[Location data for words and elements]
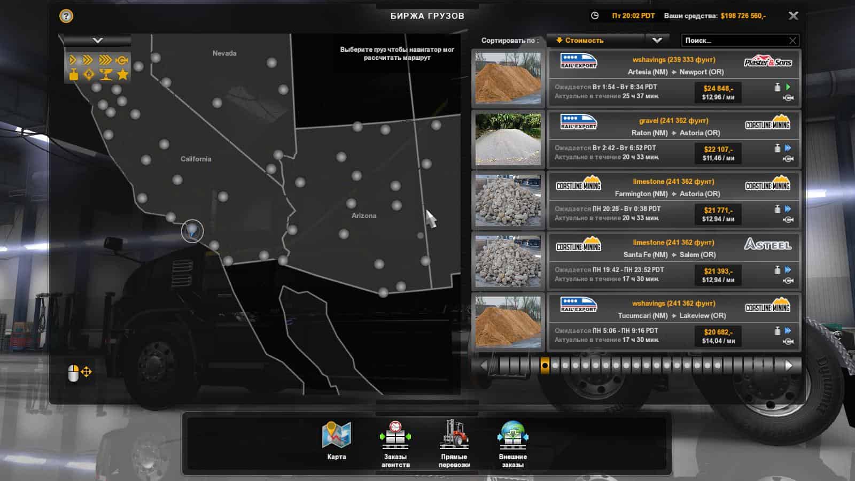The image size is (855, 481).
Task: Select the gravel Raton to Astoria job
Action: click(x=673, y=139)
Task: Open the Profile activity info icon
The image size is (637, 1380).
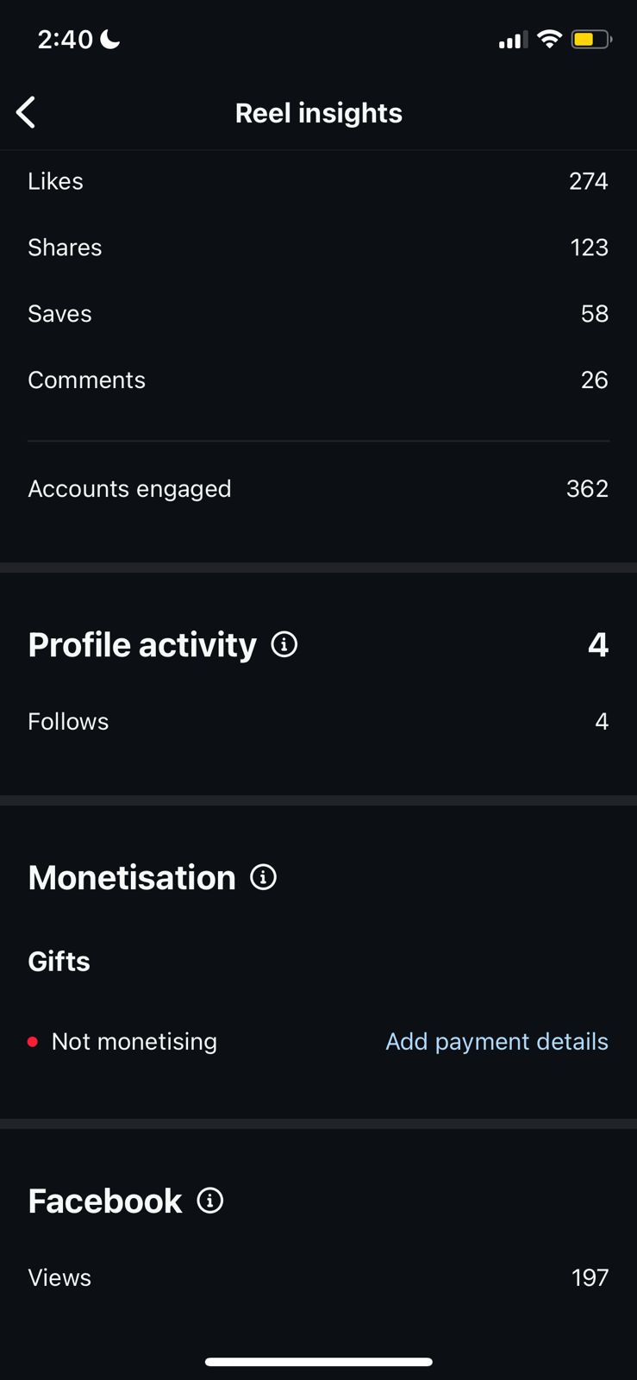Action: tap(284, 644)
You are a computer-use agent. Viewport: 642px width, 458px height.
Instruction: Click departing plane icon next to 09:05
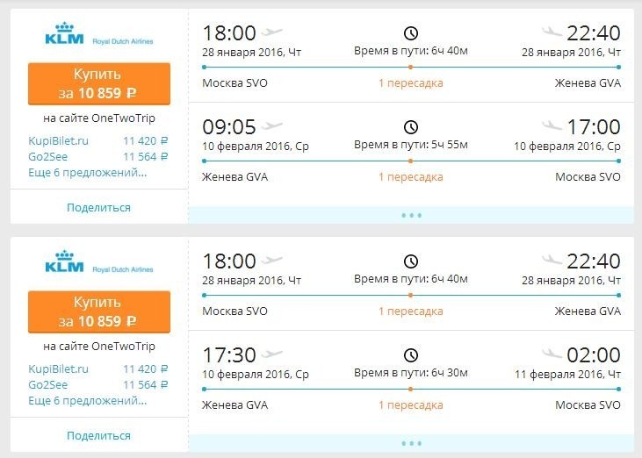click(272, 125)
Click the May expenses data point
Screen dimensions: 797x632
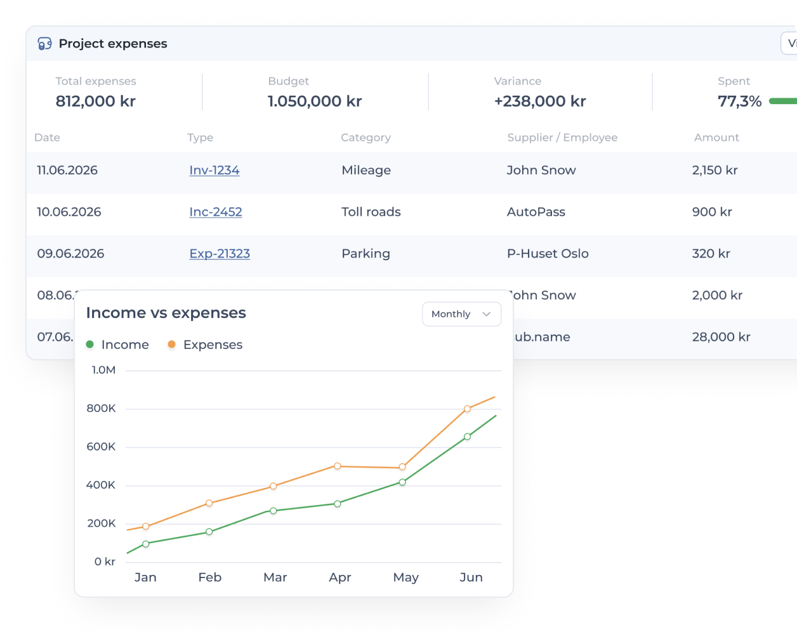point(402,467)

### Exercise prompt
Please copy every entry above word for word, omitting the pictures.

### Answer to this problem
The image size is (855, 481).
Task: Select the gravel Raton to Astoria job
Action: click(x=673, y=139)
Task: Open the Profile activity info icon
The image size is (637, 1380).
Action: tap(284, 644)
You are a computer-use agent. Viewport: 642px width, 458px height.
Instruction: Click departing plane icon next to 09:05
click(272, 125)
Click the May expenses data point
Screen dimensions: 797x632
point(402,467)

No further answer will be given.